Dataset records
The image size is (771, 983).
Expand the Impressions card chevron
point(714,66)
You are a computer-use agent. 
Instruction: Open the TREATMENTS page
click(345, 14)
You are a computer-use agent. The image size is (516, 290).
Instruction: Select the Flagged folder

* * *

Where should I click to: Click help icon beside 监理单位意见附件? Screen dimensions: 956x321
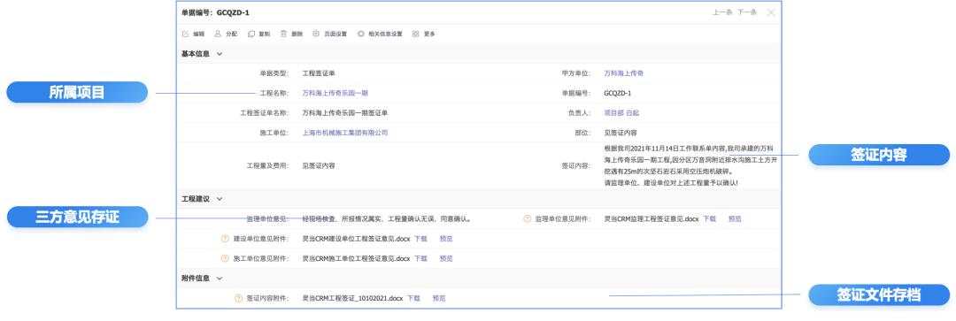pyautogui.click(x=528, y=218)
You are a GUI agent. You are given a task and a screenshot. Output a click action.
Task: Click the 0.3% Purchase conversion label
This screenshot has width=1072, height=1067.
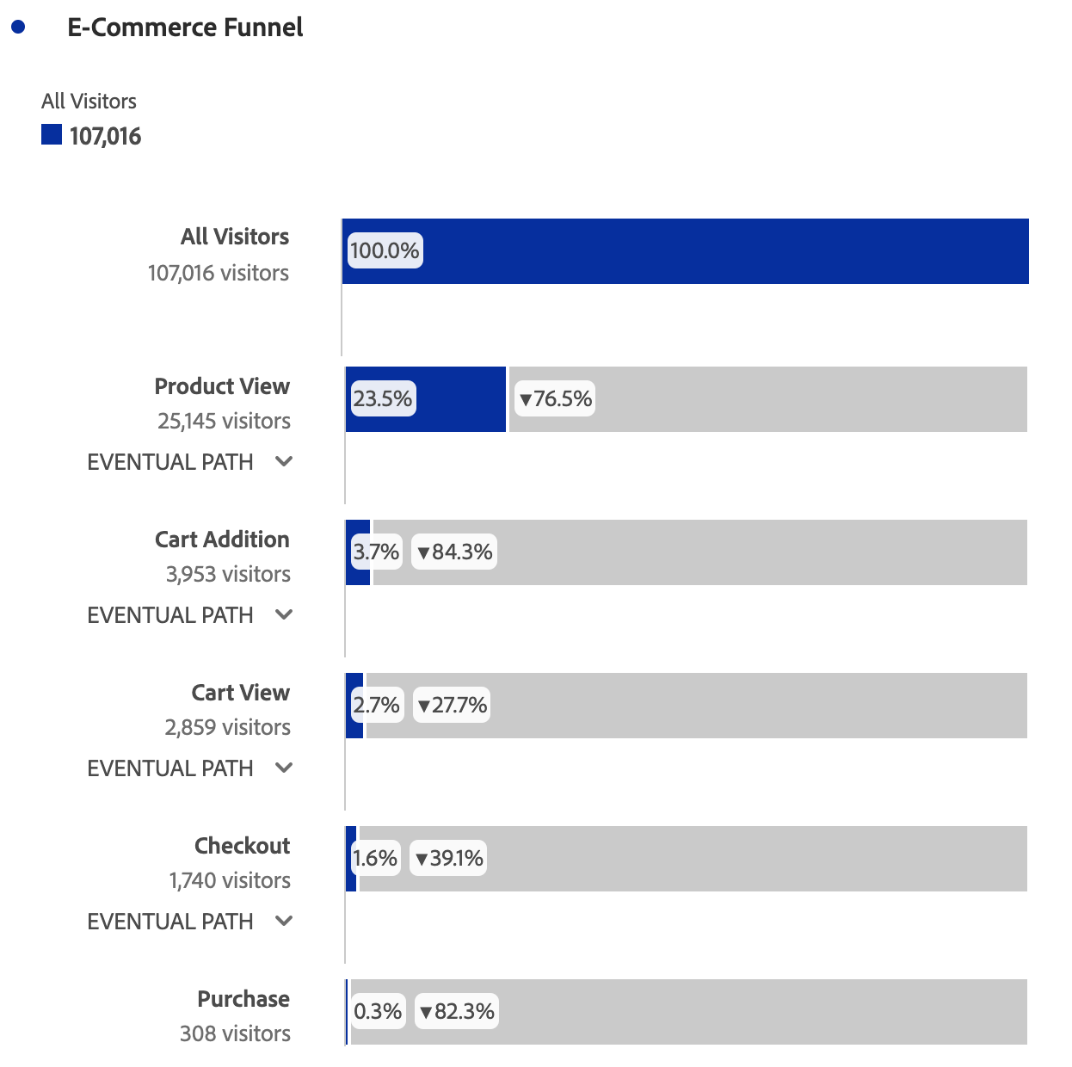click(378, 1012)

* * *

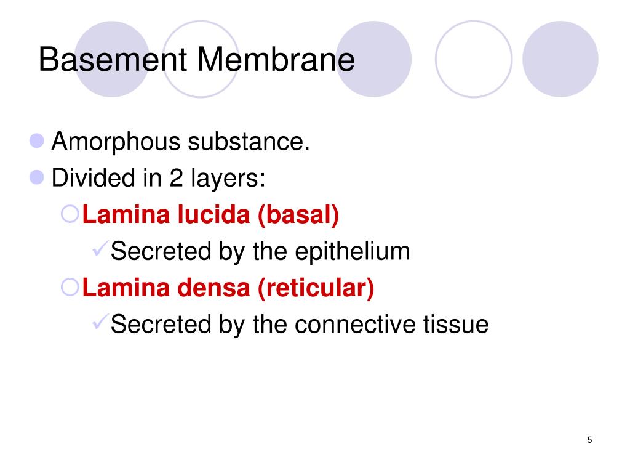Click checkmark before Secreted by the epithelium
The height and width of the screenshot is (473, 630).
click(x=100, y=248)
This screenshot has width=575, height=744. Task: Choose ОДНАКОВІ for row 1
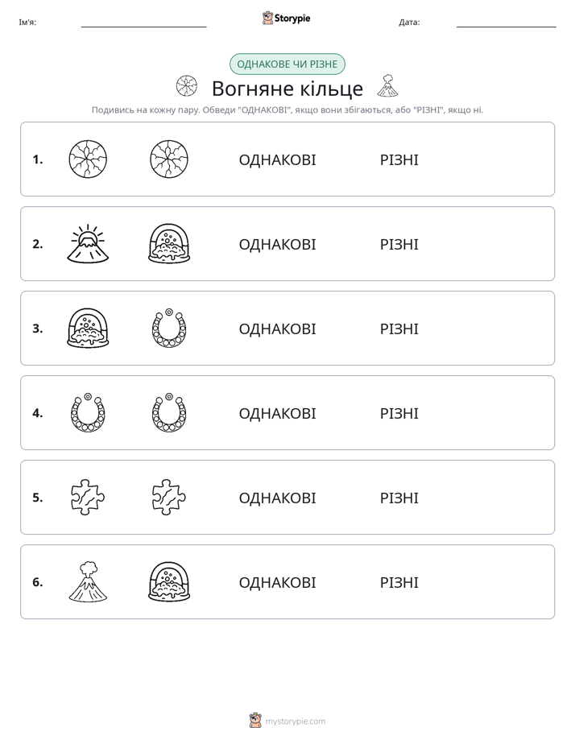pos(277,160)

Exercise
An exact, complete copy of the lines above from the one with "You are a computer-use agent. The" through the one with "Instruction: Select the Flagged folder" is the whole answer.

Expected answer
You are a computer-use agent. The image size is (516, 290).
Instruction: Select the Flagged folder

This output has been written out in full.